Assignment:
Looking through the data, please report how many lines contain the string "computer", giving nothing but the number.

Collected data:
*** Block opens ***
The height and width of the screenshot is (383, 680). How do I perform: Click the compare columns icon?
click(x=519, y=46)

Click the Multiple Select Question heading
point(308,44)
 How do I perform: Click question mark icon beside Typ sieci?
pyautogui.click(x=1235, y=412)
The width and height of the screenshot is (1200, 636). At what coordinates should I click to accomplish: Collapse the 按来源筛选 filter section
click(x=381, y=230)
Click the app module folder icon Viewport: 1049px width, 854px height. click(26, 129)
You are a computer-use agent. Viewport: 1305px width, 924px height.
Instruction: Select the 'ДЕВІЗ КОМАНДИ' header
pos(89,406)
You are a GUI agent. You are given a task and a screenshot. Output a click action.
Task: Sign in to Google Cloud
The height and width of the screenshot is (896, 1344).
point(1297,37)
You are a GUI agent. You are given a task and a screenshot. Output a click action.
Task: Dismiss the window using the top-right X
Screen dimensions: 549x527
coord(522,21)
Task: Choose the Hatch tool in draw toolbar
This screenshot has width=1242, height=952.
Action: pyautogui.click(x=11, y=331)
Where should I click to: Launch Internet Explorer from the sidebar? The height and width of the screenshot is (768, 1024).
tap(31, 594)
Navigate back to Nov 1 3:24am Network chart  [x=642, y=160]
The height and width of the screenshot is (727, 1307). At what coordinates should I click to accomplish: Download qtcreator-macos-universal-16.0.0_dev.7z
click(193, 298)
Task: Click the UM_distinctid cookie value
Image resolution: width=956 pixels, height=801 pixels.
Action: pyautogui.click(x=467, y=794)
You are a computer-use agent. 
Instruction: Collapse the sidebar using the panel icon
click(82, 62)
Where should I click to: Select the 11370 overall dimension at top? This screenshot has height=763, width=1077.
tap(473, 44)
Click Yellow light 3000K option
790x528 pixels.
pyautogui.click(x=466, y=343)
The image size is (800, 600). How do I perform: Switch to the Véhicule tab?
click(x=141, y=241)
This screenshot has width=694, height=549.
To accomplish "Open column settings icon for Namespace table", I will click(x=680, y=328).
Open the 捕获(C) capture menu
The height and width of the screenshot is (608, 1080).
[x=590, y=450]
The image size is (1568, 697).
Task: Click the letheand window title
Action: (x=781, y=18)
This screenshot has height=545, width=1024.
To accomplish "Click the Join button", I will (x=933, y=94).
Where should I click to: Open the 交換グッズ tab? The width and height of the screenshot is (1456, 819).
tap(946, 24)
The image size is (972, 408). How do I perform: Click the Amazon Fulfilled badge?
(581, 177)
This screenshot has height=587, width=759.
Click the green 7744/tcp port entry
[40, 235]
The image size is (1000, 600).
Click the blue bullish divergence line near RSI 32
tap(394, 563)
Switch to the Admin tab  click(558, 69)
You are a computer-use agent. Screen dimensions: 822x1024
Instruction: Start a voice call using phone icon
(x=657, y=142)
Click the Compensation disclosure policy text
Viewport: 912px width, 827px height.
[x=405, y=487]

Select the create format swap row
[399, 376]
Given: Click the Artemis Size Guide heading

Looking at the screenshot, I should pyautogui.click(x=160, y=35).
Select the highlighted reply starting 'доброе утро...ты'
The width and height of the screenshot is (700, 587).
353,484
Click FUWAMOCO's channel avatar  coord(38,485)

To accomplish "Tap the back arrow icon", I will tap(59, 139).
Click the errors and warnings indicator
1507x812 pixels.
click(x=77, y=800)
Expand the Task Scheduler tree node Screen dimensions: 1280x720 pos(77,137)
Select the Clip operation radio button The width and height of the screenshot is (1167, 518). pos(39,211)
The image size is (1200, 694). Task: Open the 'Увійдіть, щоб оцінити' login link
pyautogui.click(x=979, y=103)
*** Block closes ***
Exercise answer:
3